(Data items)
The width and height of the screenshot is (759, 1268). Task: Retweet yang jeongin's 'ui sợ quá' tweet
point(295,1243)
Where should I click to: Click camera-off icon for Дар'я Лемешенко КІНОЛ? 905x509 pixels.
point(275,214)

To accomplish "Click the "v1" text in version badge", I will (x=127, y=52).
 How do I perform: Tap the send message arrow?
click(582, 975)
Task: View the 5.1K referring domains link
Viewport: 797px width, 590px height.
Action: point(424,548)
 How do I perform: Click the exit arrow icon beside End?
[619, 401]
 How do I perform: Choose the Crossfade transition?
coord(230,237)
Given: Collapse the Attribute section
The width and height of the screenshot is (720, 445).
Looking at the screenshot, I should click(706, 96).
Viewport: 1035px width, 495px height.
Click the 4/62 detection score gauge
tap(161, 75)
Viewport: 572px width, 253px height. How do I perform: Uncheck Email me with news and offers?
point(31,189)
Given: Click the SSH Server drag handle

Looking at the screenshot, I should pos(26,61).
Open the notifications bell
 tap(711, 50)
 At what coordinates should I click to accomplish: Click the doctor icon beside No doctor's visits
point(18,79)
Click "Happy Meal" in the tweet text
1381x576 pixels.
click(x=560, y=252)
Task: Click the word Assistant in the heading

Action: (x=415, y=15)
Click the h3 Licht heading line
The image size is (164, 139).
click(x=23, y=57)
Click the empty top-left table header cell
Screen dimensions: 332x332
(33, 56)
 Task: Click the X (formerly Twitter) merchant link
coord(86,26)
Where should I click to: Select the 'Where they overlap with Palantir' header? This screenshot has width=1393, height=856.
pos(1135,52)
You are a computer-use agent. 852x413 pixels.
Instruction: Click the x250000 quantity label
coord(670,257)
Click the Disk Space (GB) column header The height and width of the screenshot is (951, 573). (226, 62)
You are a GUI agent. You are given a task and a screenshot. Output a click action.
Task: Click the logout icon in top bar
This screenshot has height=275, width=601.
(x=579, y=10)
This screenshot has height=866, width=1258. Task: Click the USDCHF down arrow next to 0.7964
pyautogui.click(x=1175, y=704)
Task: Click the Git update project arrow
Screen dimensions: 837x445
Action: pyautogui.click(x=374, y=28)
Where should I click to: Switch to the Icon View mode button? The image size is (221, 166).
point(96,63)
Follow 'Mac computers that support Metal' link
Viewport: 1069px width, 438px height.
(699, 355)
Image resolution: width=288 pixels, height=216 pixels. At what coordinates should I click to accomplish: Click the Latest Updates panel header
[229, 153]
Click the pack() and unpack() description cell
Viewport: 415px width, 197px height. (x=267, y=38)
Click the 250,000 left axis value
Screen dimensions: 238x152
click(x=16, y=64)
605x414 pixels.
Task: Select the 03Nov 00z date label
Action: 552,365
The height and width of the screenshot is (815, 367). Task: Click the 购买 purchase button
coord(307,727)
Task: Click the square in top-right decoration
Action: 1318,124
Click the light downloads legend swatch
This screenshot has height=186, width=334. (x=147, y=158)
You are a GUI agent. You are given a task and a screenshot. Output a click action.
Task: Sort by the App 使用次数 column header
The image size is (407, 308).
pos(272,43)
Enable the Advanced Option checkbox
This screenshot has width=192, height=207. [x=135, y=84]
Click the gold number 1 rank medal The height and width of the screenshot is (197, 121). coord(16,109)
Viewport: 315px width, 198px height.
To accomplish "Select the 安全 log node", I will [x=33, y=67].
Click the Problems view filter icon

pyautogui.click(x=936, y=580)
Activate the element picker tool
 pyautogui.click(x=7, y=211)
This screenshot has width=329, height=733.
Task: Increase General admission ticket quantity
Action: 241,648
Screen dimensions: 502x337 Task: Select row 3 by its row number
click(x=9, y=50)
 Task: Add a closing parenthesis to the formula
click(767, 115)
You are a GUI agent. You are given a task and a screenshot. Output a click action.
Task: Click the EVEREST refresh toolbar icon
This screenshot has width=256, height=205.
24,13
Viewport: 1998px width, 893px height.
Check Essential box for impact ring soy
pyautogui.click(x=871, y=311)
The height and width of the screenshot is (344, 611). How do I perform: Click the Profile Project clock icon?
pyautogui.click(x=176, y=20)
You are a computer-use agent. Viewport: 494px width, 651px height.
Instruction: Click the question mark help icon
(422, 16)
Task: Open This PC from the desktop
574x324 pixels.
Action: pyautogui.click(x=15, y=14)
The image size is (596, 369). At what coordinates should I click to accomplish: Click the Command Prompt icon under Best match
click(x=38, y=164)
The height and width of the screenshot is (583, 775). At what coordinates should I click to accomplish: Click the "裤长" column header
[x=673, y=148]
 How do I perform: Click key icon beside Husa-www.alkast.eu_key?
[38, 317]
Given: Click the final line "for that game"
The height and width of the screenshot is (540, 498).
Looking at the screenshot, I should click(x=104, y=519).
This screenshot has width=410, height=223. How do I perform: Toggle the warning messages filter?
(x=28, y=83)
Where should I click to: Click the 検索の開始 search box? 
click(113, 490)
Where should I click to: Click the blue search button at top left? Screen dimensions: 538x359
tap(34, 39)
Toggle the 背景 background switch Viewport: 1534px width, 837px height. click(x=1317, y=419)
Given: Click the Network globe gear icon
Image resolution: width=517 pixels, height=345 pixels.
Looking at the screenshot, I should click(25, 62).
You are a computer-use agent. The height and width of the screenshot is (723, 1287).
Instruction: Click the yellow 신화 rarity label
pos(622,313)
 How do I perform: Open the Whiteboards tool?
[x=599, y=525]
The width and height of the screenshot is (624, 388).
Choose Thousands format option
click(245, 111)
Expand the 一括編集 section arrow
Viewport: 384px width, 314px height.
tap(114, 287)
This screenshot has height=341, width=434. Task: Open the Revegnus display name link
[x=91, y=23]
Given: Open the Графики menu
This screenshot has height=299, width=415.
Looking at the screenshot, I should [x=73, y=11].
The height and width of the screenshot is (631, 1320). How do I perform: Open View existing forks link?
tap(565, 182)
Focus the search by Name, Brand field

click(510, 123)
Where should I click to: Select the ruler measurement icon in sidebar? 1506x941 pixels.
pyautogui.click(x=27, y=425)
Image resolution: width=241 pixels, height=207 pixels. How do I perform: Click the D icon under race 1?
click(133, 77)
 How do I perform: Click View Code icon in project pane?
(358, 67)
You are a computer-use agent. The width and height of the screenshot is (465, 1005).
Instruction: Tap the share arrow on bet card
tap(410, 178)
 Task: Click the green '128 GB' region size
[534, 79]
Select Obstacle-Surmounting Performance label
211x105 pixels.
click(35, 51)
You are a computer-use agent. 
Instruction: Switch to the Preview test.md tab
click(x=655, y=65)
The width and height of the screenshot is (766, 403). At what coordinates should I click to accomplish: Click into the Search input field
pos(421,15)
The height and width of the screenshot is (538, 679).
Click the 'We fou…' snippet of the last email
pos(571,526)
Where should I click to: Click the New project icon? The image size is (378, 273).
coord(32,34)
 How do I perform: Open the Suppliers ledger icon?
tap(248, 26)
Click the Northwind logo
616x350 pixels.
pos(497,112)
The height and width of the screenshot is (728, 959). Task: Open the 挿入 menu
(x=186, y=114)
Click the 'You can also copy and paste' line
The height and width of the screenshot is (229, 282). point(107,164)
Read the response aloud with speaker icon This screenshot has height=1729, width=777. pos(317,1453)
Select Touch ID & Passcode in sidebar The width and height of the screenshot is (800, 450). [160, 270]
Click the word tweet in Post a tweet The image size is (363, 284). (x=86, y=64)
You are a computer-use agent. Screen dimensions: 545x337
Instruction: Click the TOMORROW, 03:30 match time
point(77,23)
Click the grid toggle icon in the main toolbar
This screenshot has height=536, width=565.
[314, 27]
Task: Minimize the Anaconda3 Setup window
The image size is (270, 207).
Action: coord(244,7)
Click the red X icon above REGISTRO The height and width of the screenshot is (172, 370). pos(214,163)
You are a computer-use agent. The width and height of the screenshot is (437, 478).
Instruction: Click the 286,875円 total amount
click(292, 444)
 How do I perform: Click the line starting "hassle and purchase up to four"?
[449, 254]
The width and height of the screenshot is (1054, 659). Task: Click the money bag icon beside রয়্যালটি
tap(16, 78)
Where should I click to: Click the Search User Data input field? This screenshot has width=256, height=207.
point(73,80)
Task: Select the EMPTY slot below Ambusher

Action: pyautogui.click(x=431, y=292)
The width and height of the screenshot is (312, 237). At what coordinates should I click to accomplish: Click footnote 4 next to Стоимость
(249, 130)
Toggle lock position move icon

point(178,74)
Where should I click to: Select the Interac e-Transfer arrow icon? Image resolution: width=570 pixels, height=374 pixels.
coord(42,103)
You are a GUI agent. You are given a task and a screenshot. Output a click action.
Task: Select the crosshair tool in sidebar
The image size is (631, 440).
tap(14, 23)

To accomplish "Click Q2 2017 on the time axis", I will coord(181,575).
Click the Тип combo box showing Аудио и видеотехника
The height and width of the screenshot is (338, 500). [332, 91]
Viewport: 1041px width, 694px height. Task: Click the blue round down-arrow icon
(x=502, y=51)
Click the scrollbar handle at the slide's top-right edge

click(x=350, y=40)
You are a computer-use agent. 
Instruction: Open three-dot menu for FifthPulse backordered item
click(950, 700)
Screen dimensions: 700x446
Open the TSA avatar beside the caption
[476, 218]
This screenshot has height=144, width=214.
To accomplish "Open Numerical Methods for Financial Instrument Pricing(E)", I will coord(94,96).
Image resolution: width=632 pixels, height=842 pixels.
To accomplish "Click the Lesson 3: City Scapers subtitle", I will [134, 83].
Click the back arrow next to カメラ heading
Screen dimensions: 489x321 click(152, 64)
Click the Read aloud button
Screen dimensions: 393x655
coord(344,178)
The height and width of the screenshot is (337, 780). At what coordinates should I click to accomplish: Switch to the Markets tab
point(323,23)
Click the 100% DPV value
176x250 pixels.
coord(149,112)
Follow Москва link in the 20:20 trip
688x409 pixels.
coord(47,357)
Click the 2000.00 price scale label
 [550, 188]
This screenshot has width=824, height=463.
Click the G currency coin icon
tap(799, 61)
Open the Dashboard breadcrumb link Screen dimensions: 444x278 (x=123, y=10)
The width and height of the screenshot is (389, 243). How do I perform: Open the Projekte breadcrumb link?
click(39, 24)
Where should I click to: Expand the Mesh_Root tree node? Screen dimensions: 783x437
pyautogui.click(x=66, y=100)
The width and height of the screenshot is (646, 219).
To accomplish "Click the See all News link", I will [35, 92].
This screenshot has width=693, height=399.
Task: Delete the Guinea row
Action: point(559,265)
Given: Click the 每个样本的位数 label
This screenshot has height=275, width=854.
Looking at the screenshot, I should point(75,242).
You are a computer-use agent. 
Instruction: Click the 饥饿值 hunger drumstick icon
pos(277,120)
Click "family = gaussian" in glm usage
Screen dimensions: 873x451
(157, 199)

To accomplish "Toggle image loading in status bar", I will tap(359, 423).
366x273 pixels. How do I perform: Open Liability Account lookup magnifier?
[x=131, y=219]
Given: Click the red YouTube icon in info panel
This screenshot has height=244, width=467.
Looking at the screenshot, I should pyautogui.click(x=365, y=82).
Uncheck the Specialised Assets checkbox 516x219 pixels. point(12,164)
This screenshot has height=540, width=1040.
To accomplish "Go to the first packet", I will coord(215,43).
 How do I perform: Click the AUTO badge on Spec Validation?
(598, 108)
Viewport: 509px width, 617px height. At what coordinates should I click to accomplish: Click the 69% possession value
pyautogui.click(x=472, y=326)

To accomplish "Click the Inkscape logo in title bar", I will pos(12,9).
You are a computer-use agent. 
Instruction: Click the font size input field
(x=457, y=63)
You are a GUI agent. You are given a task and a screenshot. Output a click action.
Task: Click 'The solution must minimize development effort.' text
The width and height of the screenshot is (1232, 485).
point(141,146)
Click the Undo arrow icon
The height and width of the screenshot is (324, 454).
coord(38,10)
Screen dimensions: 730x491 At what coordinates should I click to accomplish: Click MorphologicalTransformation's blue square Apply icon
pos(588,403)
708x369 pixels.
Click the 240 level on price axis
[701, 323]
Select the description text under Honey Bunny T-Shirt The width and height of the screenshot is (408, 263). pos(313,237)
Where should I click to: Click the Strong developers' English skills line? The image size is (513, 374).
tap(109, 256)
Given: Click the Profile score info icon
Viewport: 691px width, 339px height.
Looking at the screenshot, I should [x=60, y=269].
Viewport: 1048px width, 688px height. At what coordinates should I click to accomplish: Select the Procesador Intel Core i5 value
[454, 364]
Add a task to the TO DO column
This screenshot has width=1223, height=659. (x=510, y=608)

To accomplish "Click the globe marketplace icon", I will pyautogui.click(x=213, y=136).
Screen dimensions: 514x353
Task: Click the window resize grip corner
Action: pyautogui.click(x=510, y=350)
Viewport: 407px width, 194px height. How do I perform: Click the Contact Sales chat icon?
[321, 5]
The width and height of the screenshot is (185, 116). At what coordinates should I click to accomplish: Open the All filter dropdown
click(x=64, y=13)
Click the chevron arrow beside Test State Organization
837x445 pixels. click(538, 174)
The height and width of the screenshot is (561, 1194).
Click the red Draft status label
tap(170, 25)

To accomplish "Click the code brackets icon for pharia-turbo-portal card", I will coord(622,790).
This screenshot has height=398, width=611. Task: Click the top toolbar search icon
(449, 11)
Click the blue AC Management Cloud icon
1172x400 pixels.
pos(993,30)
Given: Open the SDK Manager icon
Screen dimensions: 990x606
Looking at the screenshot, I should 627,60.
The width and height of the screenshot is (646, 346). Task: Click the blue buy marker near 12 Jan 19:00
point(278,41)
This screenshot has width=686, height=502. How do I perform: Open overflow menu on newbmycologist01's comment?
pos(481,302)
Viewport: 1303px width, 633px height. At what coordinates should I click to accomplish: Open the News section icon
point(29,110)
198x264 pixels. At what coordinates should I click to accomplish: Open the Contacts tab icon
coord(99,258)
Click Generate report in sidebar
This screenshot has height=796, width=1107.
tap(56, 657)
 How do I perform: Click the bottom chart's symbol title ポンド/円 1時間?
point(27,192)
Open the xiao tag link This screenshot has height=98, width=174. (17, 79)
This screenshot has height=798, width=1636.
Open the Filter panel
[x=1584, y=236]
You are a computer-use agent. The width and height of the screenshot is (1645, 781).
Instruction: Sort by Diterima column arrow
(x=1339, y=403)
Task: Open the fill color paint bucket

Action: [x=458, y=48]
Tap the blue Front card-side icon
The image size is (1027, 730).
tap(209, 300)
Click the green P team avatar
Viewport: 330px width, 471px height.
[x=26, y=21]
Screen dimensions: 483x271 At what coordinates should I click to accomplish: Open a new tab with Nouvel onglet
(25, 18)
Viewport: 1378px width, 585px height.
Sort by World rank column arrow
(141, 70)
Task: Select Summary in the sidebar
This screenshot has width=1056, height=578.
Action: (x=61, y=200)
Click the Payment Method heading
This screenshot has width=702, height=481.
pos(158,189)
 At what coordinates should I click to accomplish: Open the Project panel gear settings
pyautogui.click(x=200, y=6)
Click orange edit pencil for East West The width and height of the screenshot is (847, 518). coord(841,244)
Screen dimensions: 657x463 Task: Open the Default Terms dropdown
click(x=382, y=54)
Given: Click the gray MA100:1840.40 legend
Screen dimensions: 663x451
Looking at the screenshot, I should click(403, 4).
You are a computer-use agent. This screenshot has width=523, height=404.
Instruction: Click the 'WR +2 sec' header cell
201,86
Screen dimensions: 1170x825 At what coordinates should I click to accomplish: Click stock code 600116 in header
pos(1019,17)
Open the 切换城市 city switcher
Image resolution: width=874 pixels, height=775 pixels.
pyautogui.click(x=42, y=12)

Problem requirements:
If a line in the entries above contains the word "text", copy it.

Result of this exercise:
To accomplish "Click the "v1" text in version badge", I will (x=127, y=52).
Click "Happy Meal" in the tweet text
Task: Click 'The solution must minimize development effort.' text
Select the description text under Honey Bunny T-Shirt The width and height of the screenshot is (408, 263). pos(313,237)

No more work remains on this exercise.